Chapitre 1 - Partie 1
1 Qui a vu un Boeing d’American Airlines sur le Pentagone?
Ainsi donc, aucun avion, pas plus le vol American Airlines 77 qu’un autre appareil des lignes régulières, n’aurait percuté la façade du Pentagone, dans la matinée de ce 11 septembre 2001, aux environs de 9 h 37. Pire, il s’agirait d’une mise en scène, d’une mascarade arrangée par la première armée du monde, les militaires américains eux-mêmes, qui, plus machiavéliques que jamais, auraient cru bon de réduire en poussière une partie de leur propre quartier général, dans le cadre d’un gigantesque complot fomenté de longue date, dont les enjeux et les modalités apparaîtront clairement un beau jour. Même si chacun lit déjà dans leur jeu, et qu’il n’est nul besoin de connaître la vie publique américaine pour comprendre que leur funeste dessein consiste à justifier de sanguinolentes campagnes militaires dans le monde entier – à commencer par l’Afghanistan. Des campagnes que des contribuables américains et leurs élus piaffent de financer, impatients de revoir les images de ces beaux sacs de plastique noirs s’en revenant d’Asie avec à l’intérieur les corps de leurs enfants.

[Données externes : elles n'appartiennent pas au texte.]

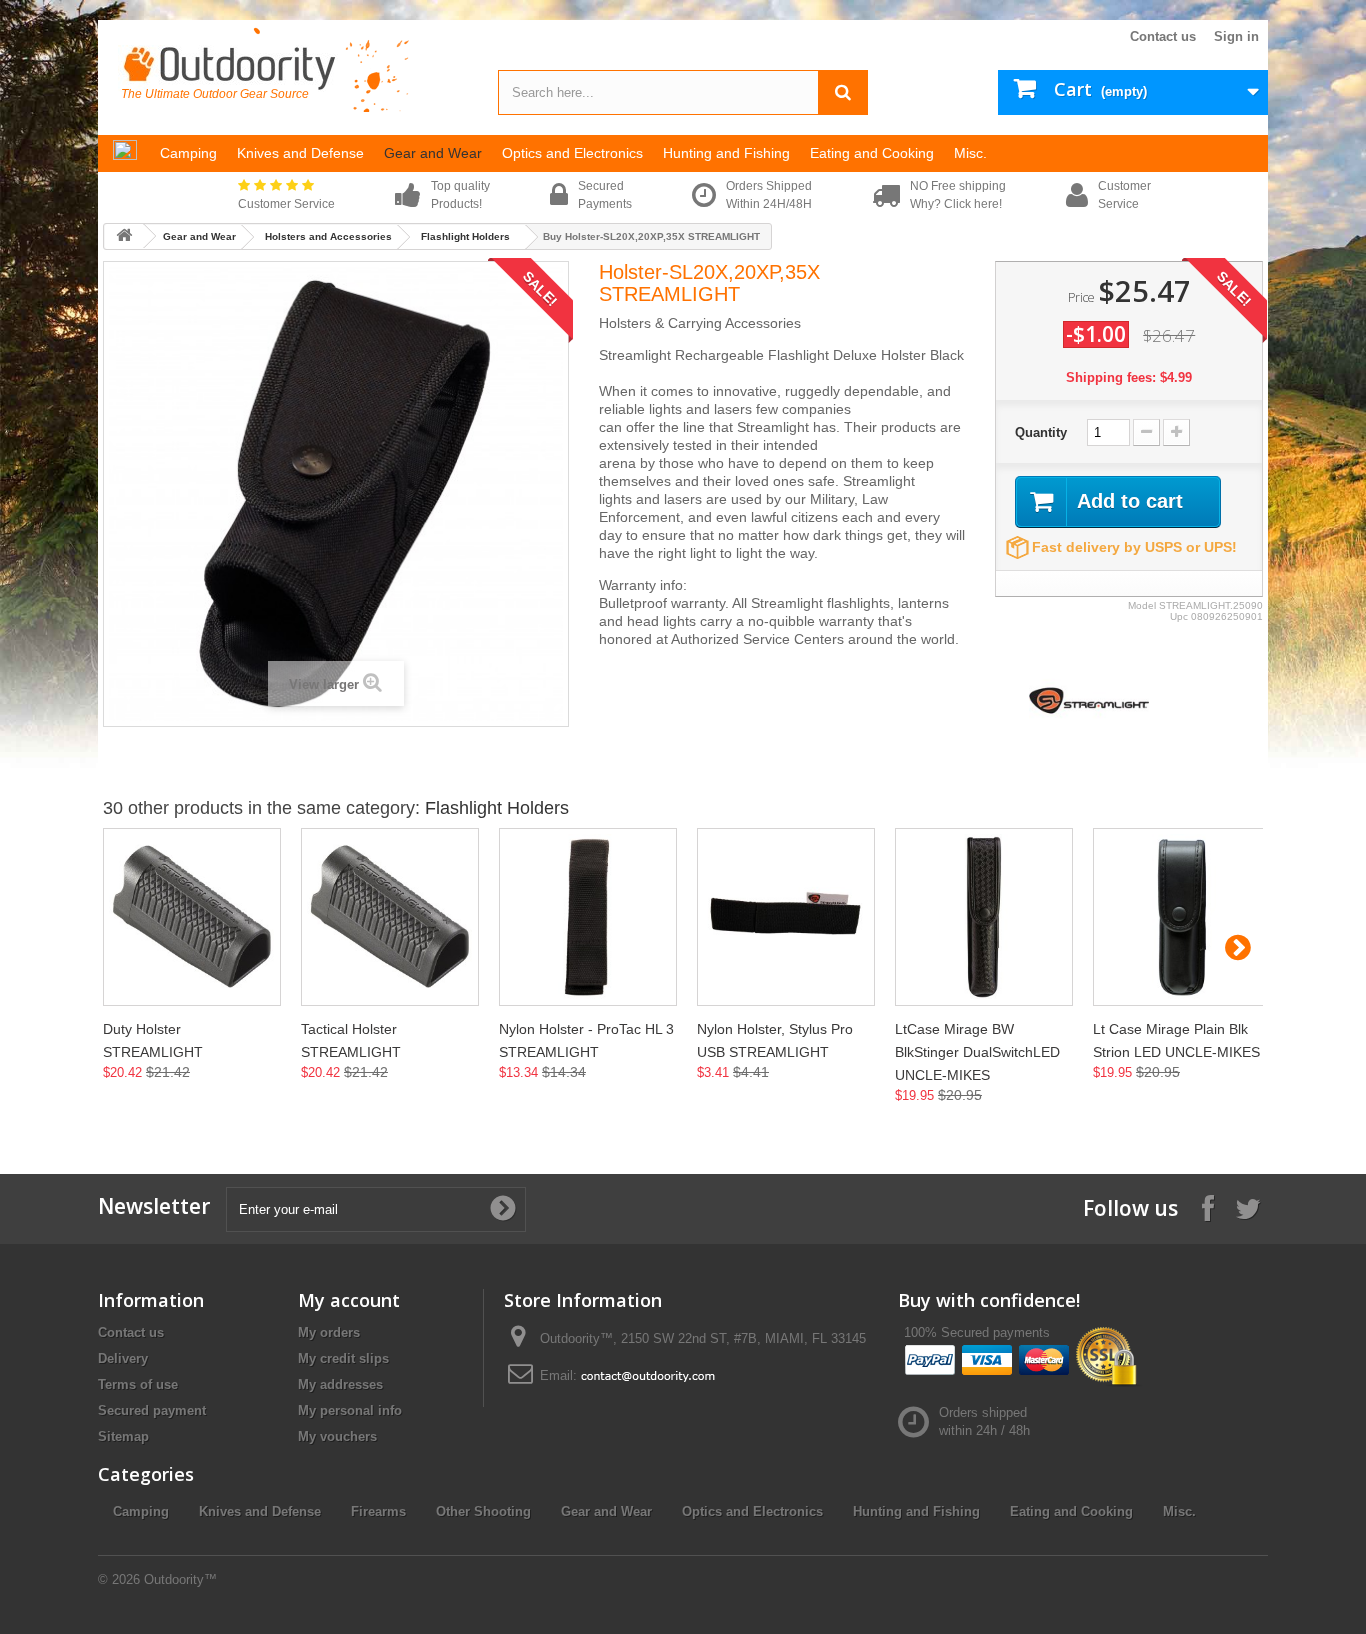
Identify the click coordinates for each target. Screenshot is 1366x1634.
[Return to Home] (124, 236)
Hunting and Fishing (916, 1511)
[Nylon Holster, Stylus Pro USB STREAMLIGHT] (786, 917)
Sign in (1236, 36)
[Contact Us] (648, 1375)
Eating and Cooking (1071, 1511)
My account (349, 1300)
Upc (1179, 616)
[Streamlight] (1089, 699)
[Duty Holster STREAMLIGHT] (192, 917)
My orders (329, 1332)
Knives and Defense (260, 1511)
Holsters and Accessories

Ces terribles manipulateurs auraient donc conçu un attentat contre leur ministère, sacrifié pour la cause, en camouflant leur geste derrière le faux crash d’un Boeing 757, le vol AA 77. Un vol bien réel celui-là et emportant des dizaines de ressortissants américains, également pulvérisés dans un souci de perfection, mais ailleurs. Où ? Dans le Triangle des Bermudes? Peu importe, nous n’en saurons jamais rien, c’est comme ça. Bigre.
Priorité aux faits
Qui sont les auteurs de cette thèse? Qui sont ces amoureux de la vérité capables de dénoncer et de confondre ces criminels, ces quasi-putschistes œuvrant au cœur de la plus puissante démocratie du monde? Une équipe de fins limiers français. Héros ou mythomanes paranoïaques faisant commerce de théories conspiratrices? Laissons-leur une chance. Leur botte secrète? En marge de leurs activités quotidiennes, nos détectives pourfendeurs de complots planétaires ont simplement regardé et analysé les photographies du Pentagone prises après le drame par ces mêmes militaires américains séditieux, et diffusés sur Internet par le service de presse du Pentagone.
Si des dizaines de personnes n’avaient perdu la vie ce 11 septembre au Pentagone, on rirait presque de ces militaires de l’Oncle Sam, un peu nigauds vus de Paris, des conjurés pas toujours finauds, capables de planifier le plus grand complot de l’histoire moderne et se trahissant par les photographies qu’ils prennent de leur propre forfait et qu’ils exposent à la sagacité de la planète entière via le Web. Ignoraient-ils donc qu’en France nous possédons les meilleurs esprits critiques qui ruineraient à coup sûr leur vilaine entreprise? Sans non plus explorer plus avant l’autre question de fond: pourquoi s’être donné la peine de détruire le Boeing « ailleurs » et d’envoyer un missile sur le Pentagone, puisque de toute façon cela revenait au même?
Quoi qu’il en soit, voici le scoop salutaire tant espéré, la grande révélation, l’énorme divulgation qu’attendait notre société de l’information pour s’amender, prendre ses distances avec les flux de nouvelles qu’elle déverse à longueur de colonnes, et cette vision du monde qu’elle nous livre sur des écrans de télé. « Tout ça » doit inviter à la réflexion.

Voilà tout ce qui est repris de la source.